CaTFormer: Causal Temporal Transformer with Dynamic Contextual Fusion for Driving Intention Prediction
Sirui Wang, Zhou Guan, Bingxi Zhao, Tongjia Gu, Jie Liu

TL;DR
CaTFormer is a novel causal temporal transformer model that improves driving intention prediction by explicitly modeling causal interactions and eliminating spurious correlations, leading to state-of-the-art results and better interpretability.
Contribution
It introduces a new framework with reciprocal delayed fusion, counterfactual residual encoding, and feature synthesis network for robust causal modeling in driving intention prediction.
Findings
Achieves state-of-the-art performance on Brain4Cars dataset.
Effectively captures complex causal temporal dependencies.

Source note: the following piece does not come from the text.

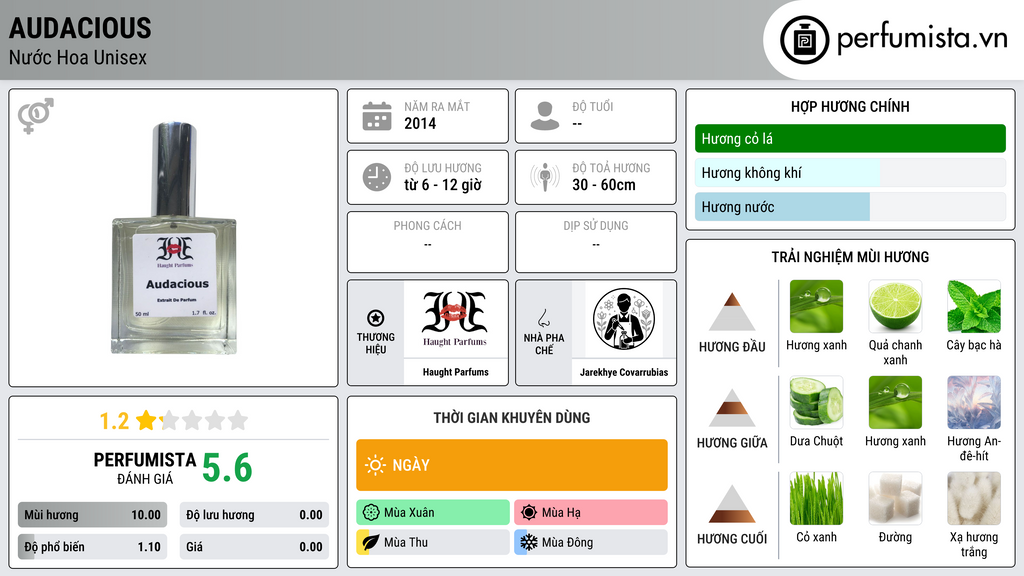Click the Audacious perfume bottle image

(174, 238)
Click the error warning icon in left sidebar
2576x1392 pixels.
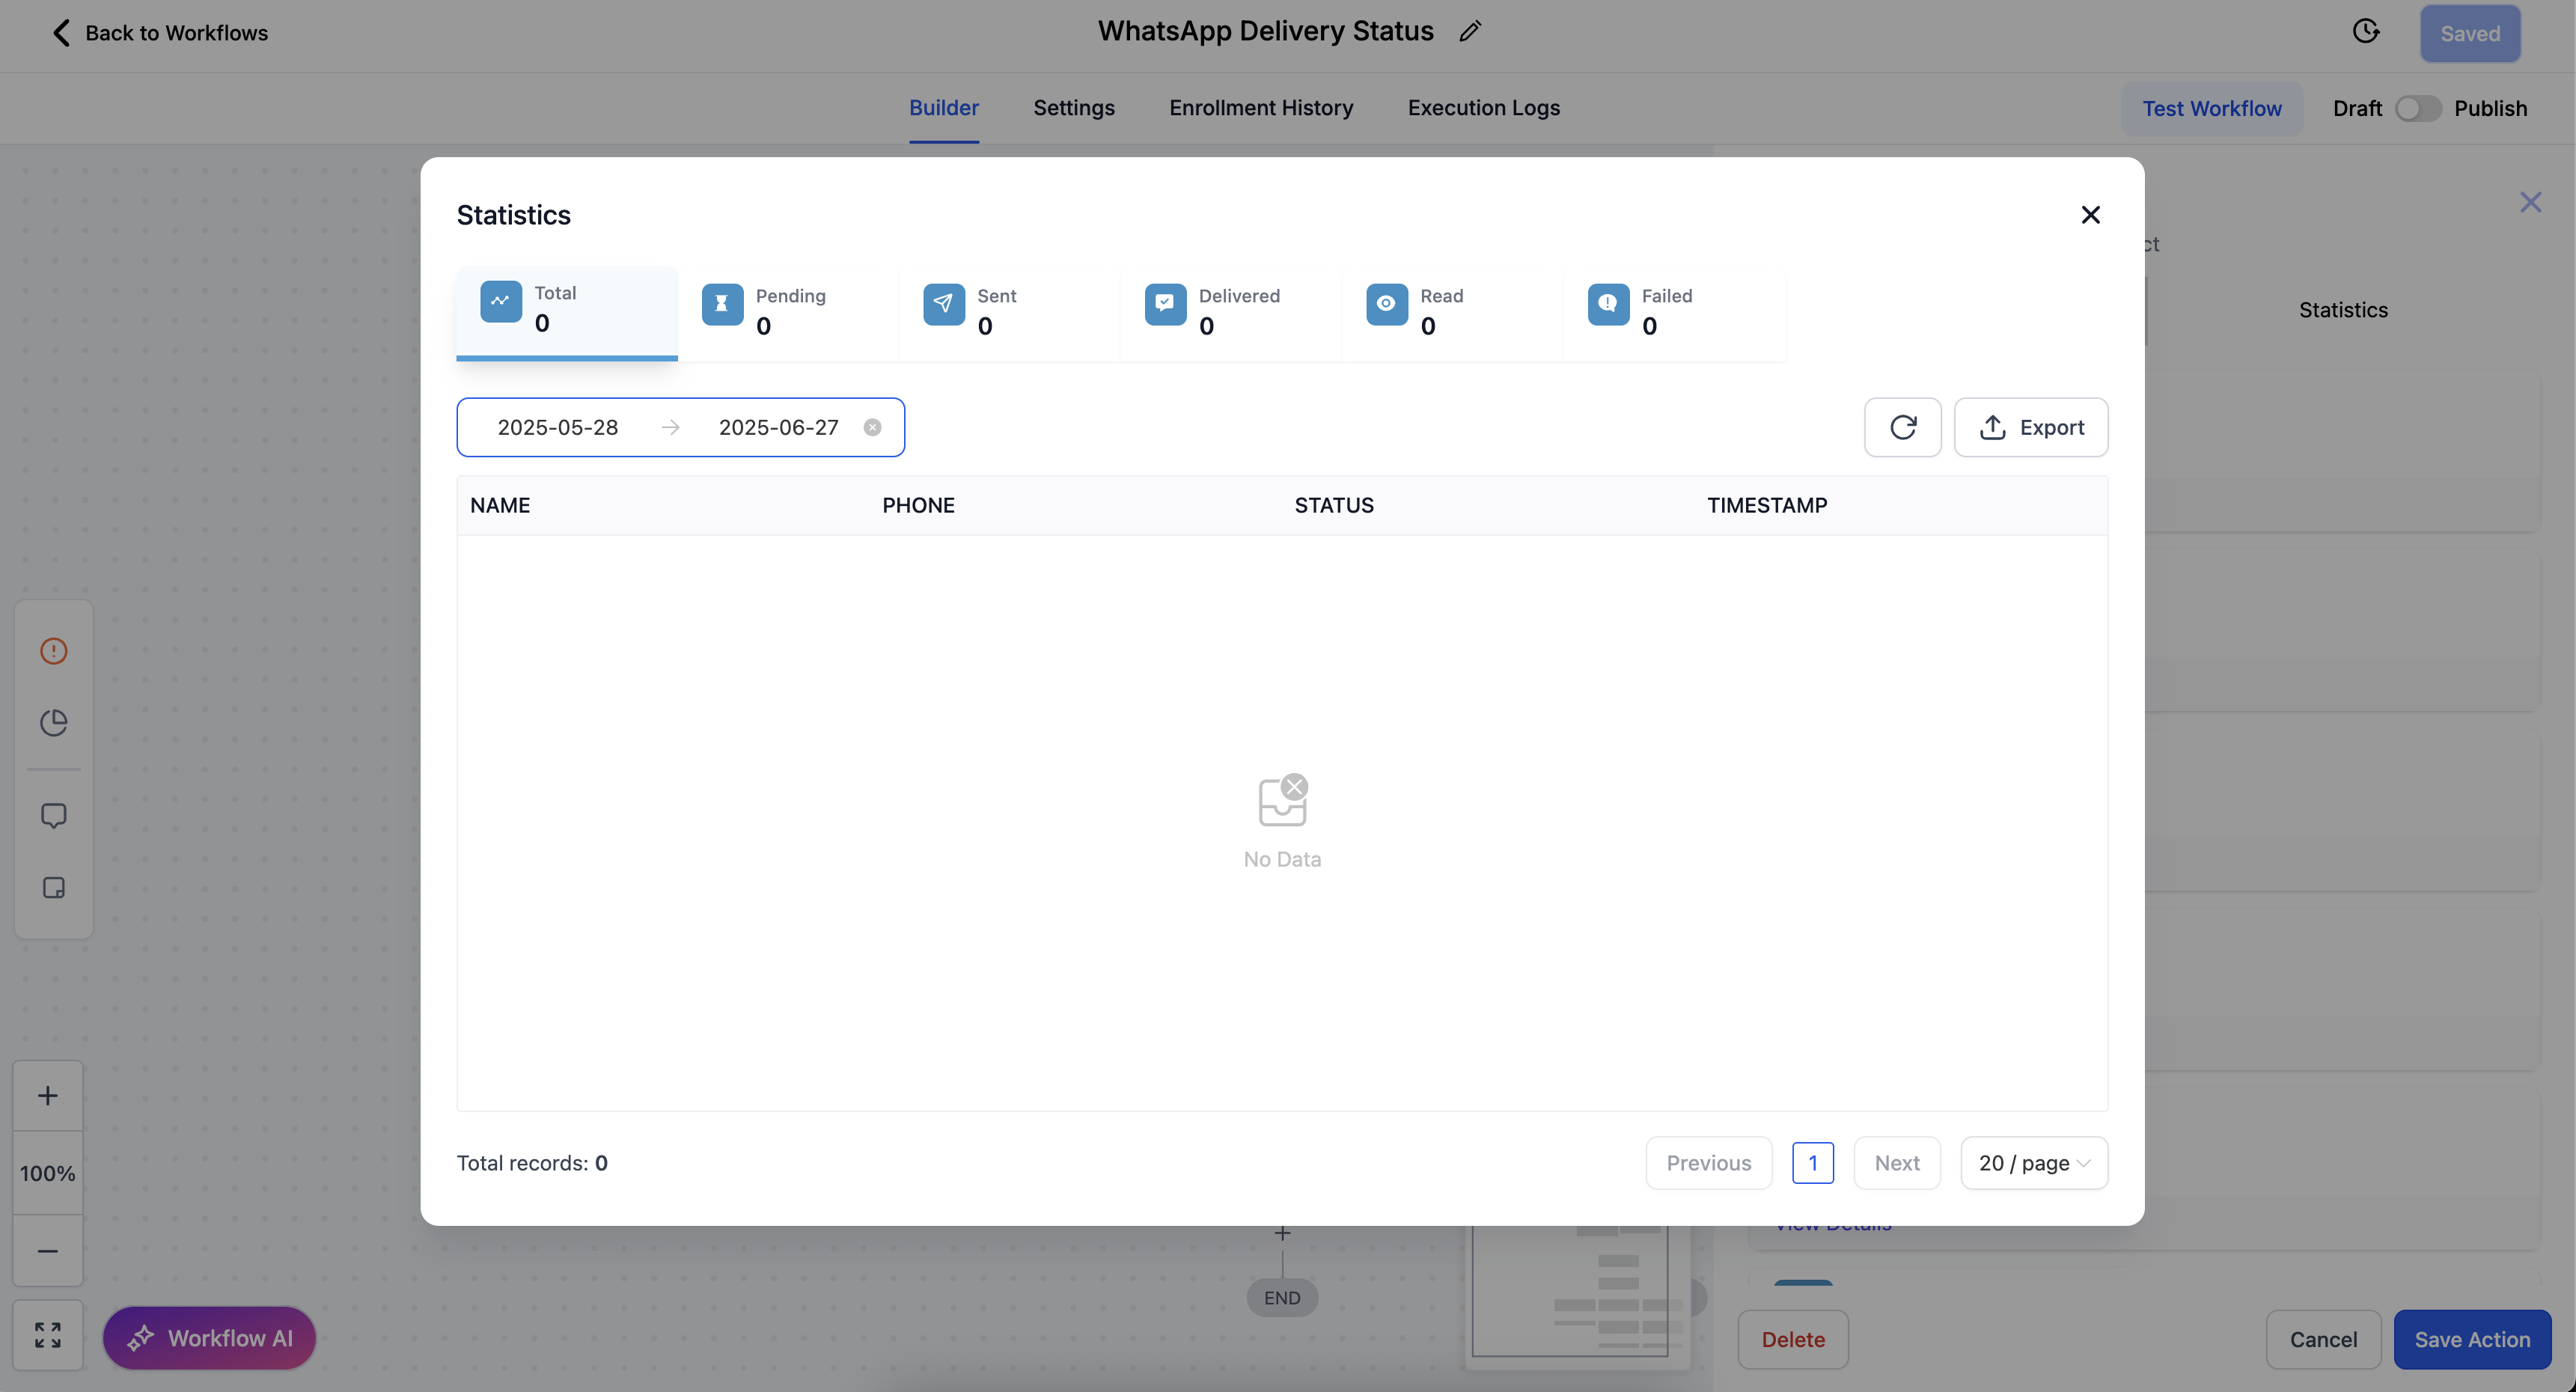(53, 651)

Enhances accuracy and transparency of predictions.
Abstract
Accurate prediction of driving intention is key to enhancing the safety and interactive efficiency of human-machine co-driving systems. It serves as a cornerstone for achieving high-level autonomous driving. However, current approaches remain inadequate for accurately modeling the complex spatiotemporal interdependencies and the unpredictable variability of human driving behavior. To address these challenges, we propose CaTFormer, a causal Temporal Transformer that explicitly models causal interactions between driver behavior and environmental context for robust intention prediction. Specifically, CaTFormer introduces a novel Reciprocal Delayed Fusion (RDF) mechanism for precise temporal alignment of interior and exterior feature streams, a Counterfactual Residual Encoding (CRE) module that systematically eliminates spurious correlations to reveal authentic causal dependencies, and an…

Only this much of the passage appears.